>> START Data for the task
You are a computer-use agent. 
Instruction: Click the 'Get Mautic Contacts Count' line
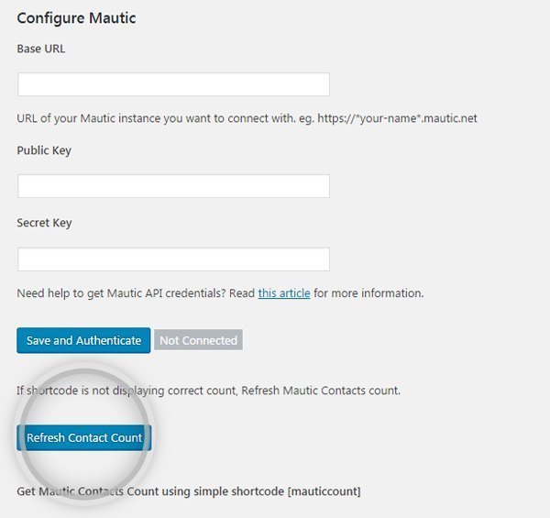pos(128,491)
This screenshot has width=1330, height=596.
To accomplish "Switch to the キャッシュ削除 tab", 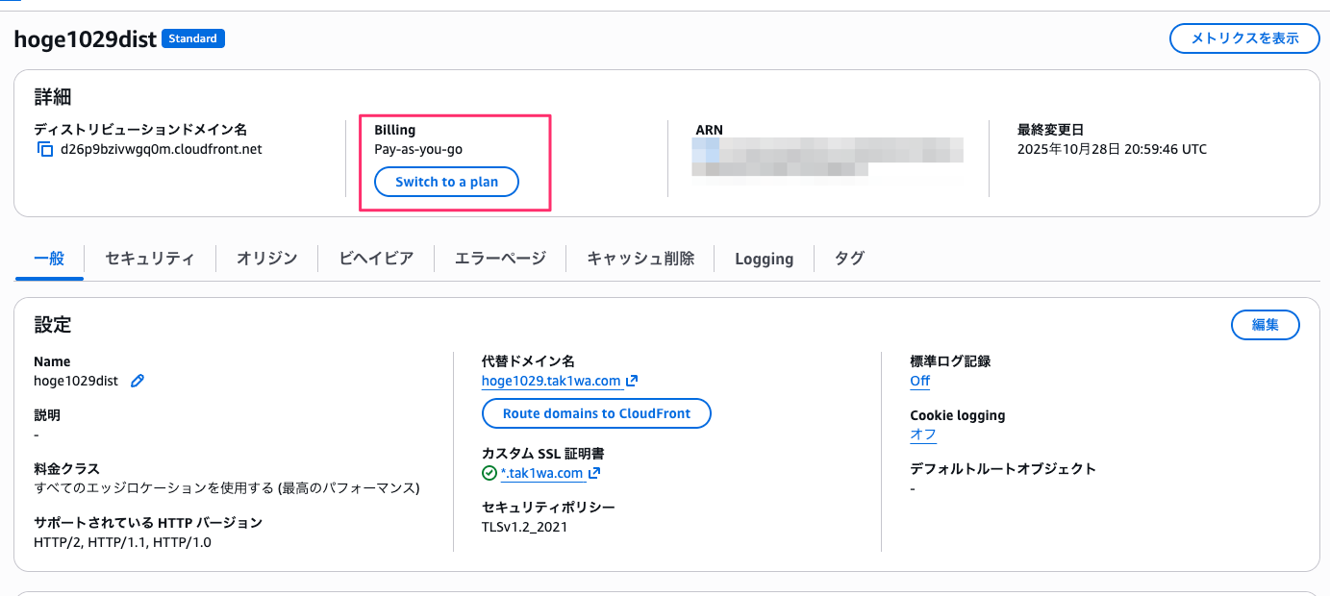I will tap(640, 258).
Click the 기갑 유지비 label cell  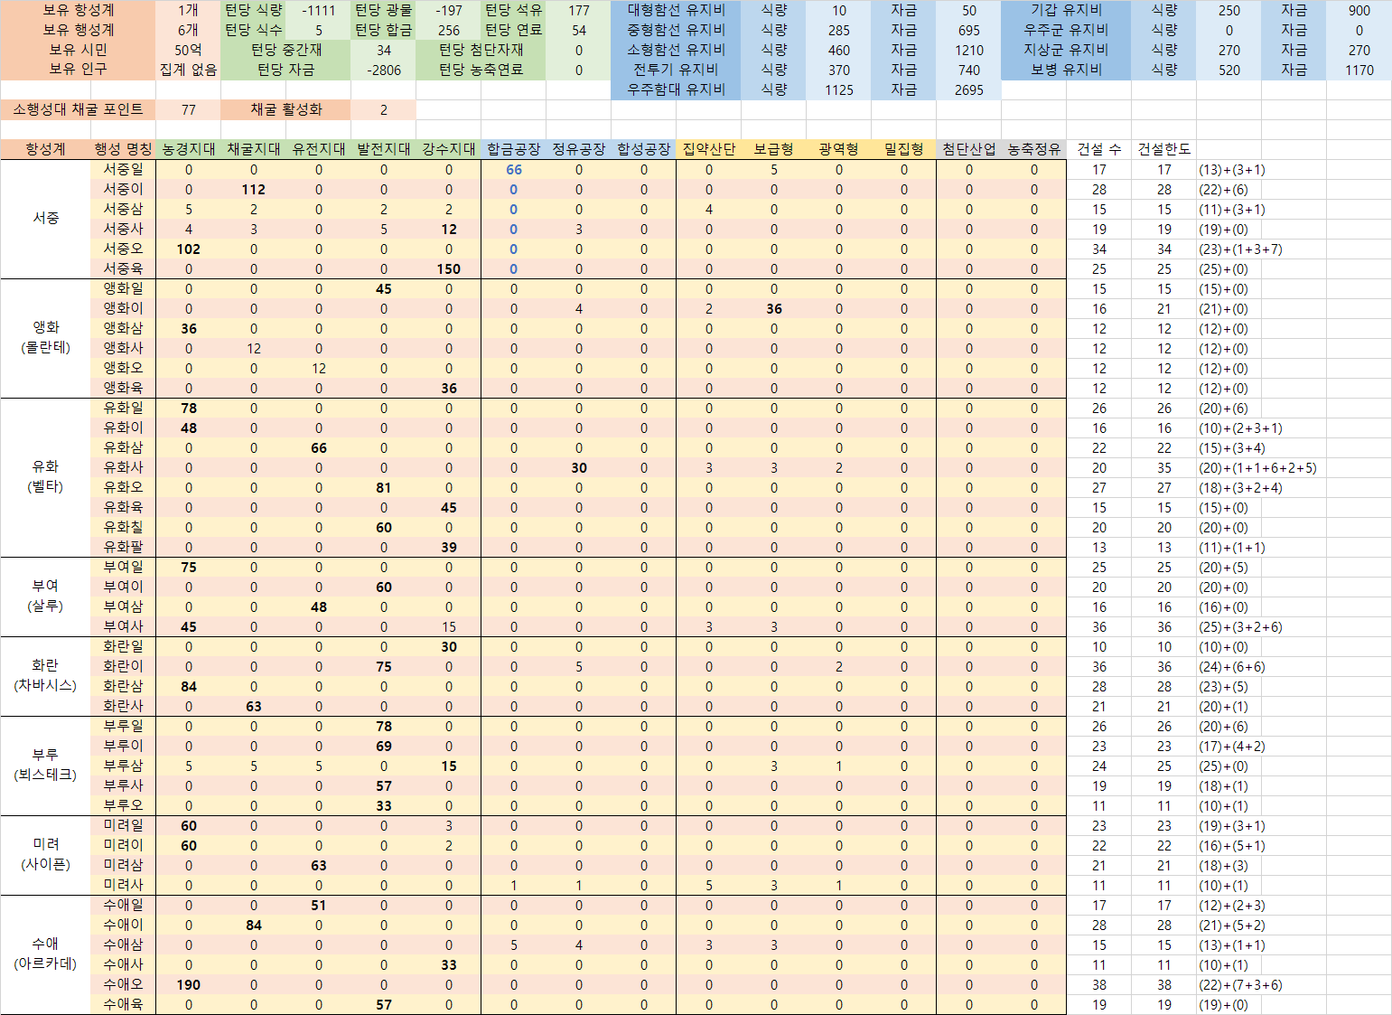click(1066, 10)
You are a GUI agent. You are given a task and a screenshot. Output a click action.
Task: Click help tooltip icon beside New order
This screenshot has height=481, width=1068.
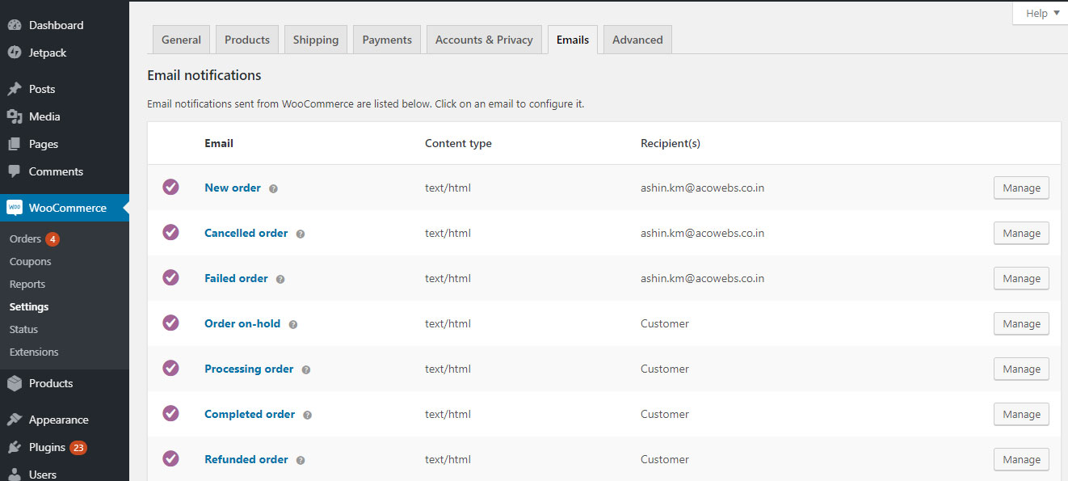273,188
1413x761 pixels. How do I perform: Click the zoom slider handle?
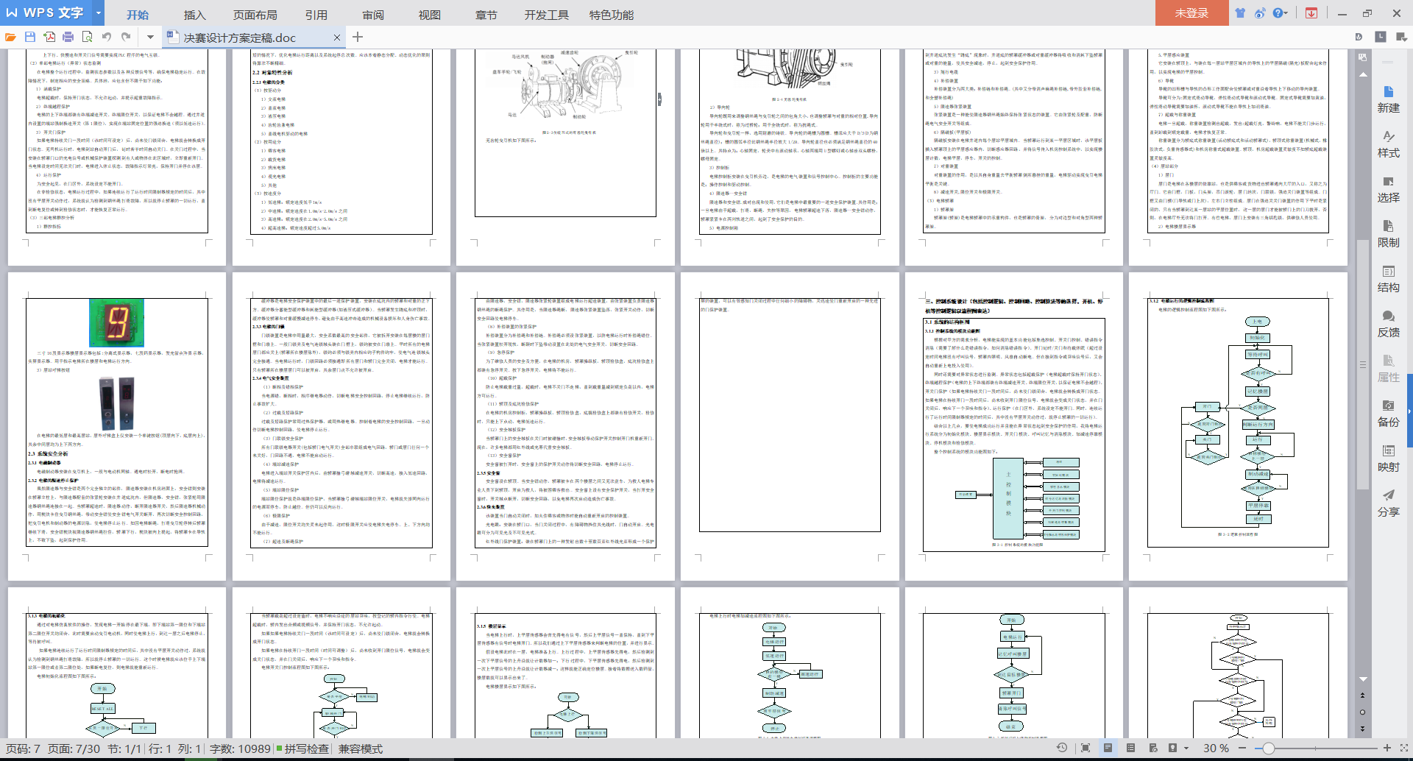coord(1268,748)
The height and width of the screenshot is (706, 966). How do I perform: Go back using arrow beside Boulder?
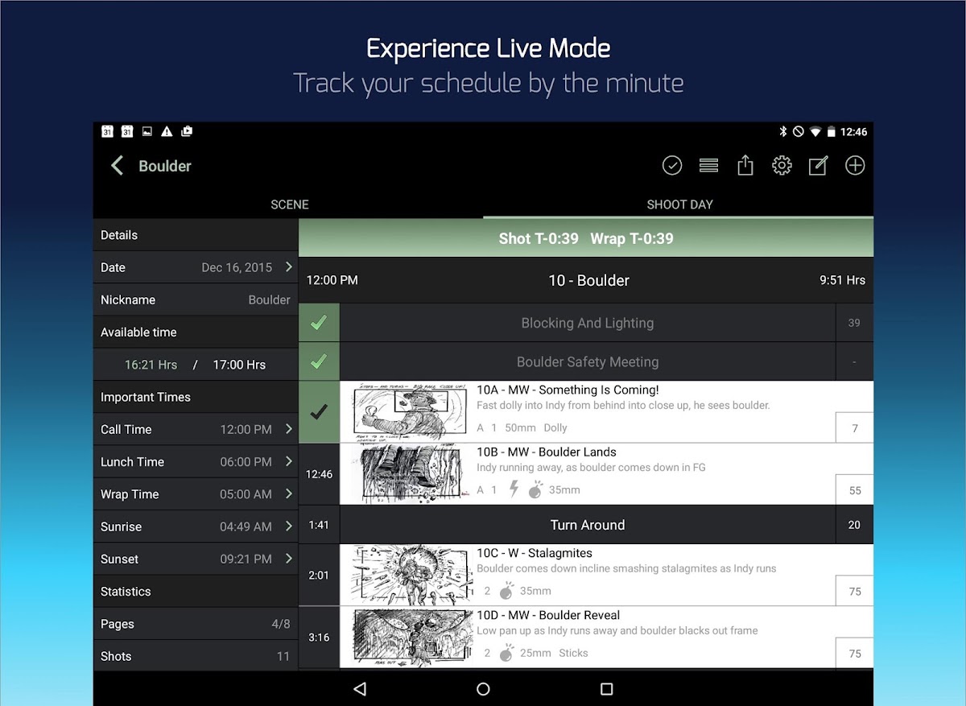118,166
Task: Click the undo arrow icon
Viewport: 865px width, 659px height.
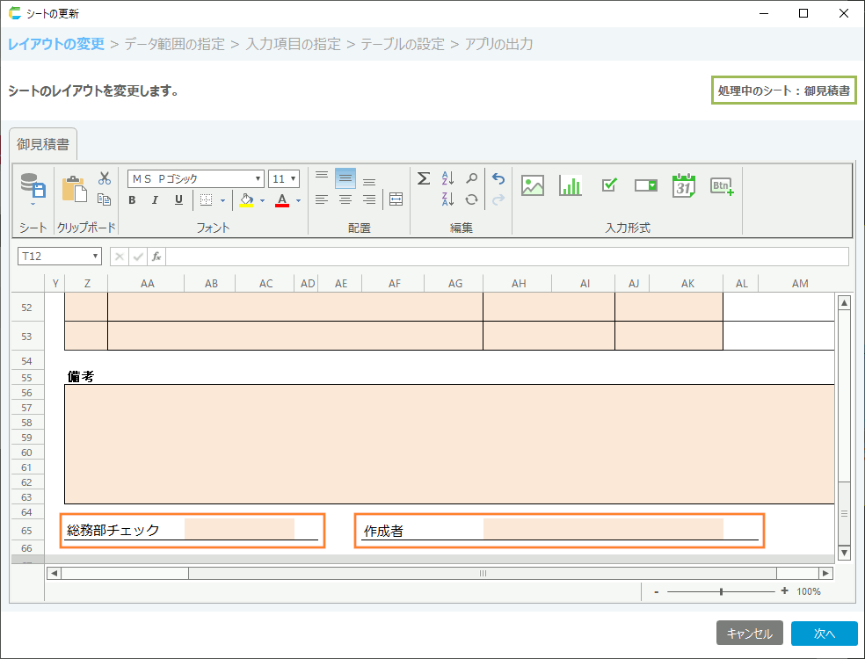Action: (498, 178)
>> END Data for the task
Repeat the lines exactly, starting at the line containing "1413x761 pixels. How" and going down to the end of the records. Leave the pictures out of your answer.

**Task result:**
1413x761 pixels. How do I perform: Click the zoom slider handle?
coord(1268,748)
The height and width of the screenshot is (706, 966). How do I perform: Go back using arrow beside Boulder?
118,166
Task: Click the undo arrow icon
Viewport: 865px width, 659px height.
Action: (498, 178)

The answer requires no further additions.